The Department may disenroll IRIS participants if it cannot develop a plan that ensures the participant’s health and safety. In this case, the petitioner’s behavior support plan—staff call 911 and seek refuge in their cars if he gets violent—was not acceptable to DHS, and the petitioner failed to engage a specialist to come up with a better one. ALJ John Tedesco concluded the agency was correct to disenroll for health and safety concerns.

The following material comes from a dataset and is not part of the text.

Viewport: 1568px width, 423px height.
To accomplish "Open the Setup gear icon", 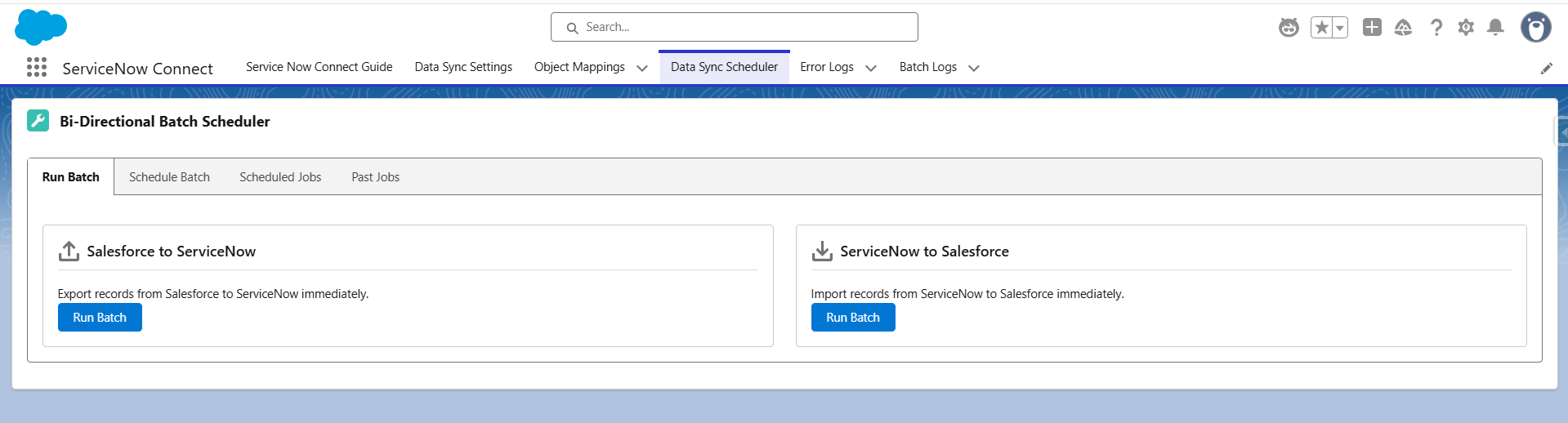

This decision was published with support from the Wisconsin chapter of the National Academy of Elder Law Attorneys and Krause Financial.
Preliminary Recitals
Pursuant to a petition filed on March 10, 2025, under Wis. Admin. Code § HA 3.03, to review a decision by the Bureau of Long-Term Support regarding Medical Assistance (MA), a hearing was held on April 23, 2025, by telephone.

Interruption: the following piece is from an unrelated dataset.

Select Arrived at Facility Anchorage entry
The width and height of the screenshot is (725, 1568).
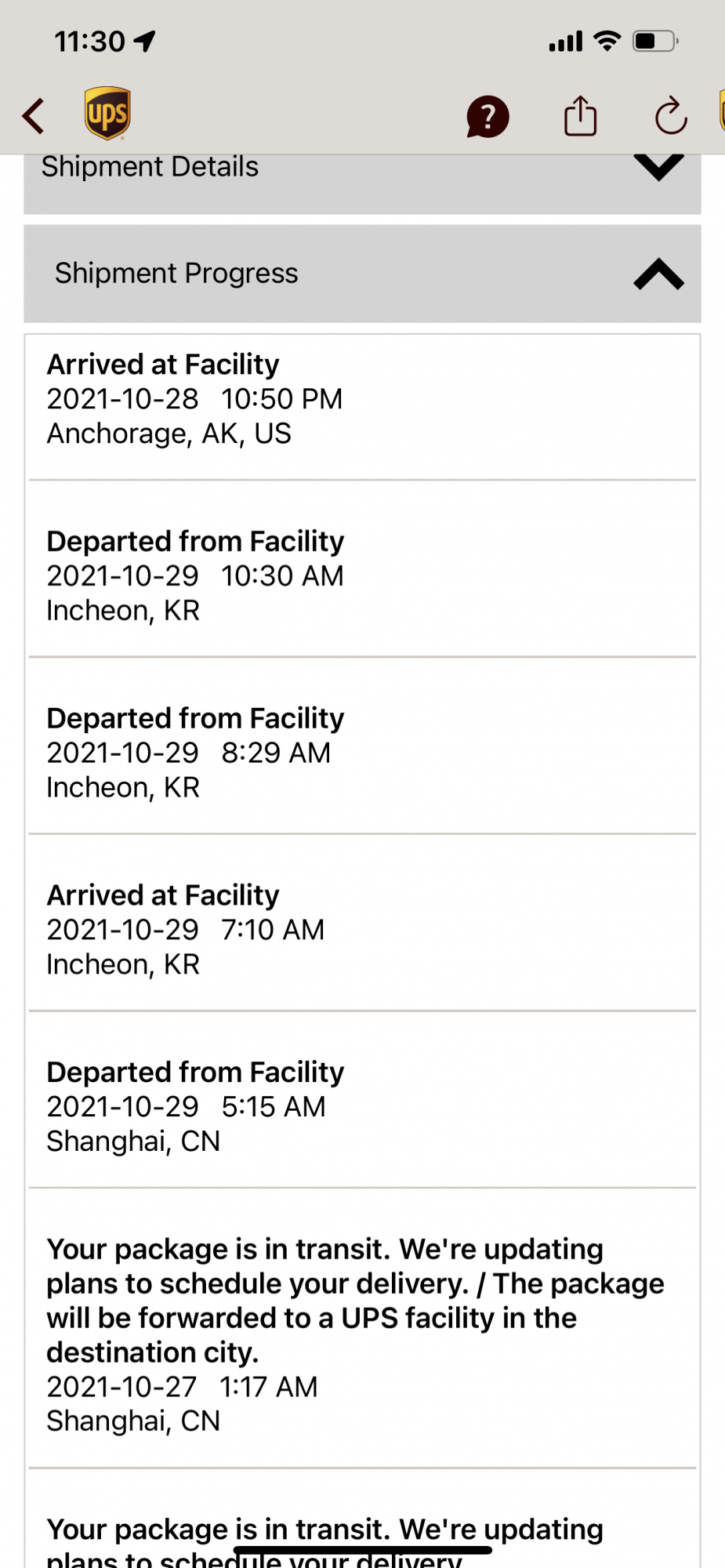coord(194,399)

The issue for determination is whether the agency erred in its action to disenroll petitioner from the IRIS program.
There appeared at that time the following persons:
PARTIES IN INTEREST:
Petitioner:
—
Respondent:
Department of Health Services
1 West Wilson Street, Room 651
Madison, WI 53703
By: A. Butzbaugh—Progressive Community Services
Bureau of Long-Term Support
PO Box 7851
Madison, WI 53707-7851
ADMINISTRATIVE LAW JUDGE:
John Tedesco
Division of Hearings and Appeals
Findings of Fact
- Petitioner (CARES # —) is a resident of Dane County.
- Petitioner has been enrolled in IRIS with services provided through Progressive Community Services since May 2023.

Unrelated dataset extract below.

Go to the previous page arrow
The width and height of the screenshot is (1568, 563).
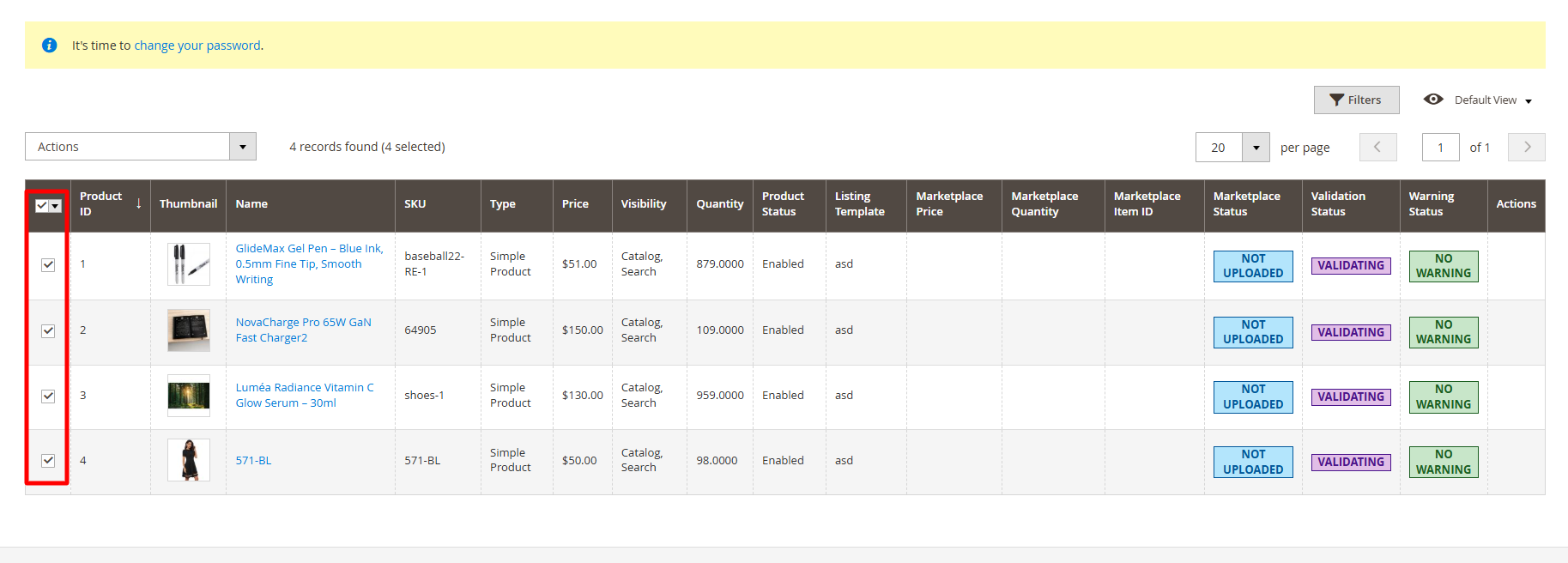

- Petitioner’s current behavior support plan has not been approved by DHS or the IRIS program. That plan indicates that staff are to call 911 when “de-escalation strategies are not effective. Staff are then directed to leave the house and get into their car if — begins to hit them. Staff are also directed to monitor him from a safe distance…”
- In October 2024, the IRIS agency deemed this plan unsafe and directed petitioner to engage a behavior support plan specialist to complete as acceptable plan.
- That has not been completed.
- The IRIS program acted to disenroll petitioner from IRIS due to the potential application of restrictive measures with no behavioral support plan in place. The agency sent notice on 2/26/25 to petitioner informing him that he would be disenrolled effect 3/18/25.
- As of the hearing date an alternative plan had still not been developed or submitted to DHS for approval.
Discussion
The Include, Respect, I Self-Direct (IRIS) program was developed pursuant to a Medical Assistance waiver obtained by the State of Wisconsin, pursuant to section 6087 of the Deficit Reduction Act of 2005 (DRA), and section 1915(j) of the Social Security Act. IRIS is a fee-for-service, self-directed personal care program.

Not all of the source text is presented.